Your task: Identify each line of the records below that contains the string "options", and copy every such line in full.

Supplied records:
*** Block opens ***

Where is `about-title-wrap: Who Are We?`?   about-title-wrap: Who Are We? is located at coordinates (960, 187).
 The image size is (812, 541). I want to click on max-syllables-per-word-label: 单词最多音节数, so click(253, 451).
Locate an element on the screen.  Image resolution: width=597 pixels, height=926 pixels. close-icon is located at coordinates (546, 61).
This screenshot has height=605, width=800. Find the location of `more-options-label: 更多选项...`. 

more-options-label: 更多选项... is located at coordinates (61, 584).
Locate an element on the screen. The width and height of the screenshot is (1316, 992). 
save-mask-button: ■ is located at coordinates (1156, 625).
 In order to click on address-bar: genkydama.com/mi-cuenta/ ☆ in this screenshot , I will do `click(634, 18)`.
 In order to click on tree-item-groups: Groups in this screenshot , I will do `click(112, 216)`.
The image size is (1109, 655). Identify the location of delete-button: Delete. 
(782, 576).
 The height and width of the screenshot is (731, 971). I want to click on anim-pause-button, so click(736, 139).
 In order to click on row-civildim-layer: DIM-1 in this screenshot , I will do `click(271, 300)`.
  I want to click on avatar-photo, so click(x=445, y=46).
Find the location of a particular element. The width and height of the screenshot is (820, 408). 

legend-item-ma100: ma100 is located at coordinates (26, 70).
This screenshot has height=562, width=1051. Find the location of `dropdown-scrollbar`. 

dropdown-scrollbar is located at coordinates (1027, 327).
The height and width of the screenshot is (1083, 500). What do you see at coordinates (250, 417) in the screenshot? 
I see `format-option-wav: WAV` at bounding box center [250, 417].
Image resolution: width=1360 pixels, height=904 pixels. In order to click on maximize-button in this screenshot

*** Block closes ***

Answer:
This screenshot has height=605, width=800. Find the location of `more-options-label: 更多选项...`. 
more-options-label: 更多选项... is located at coordinates (61, 584).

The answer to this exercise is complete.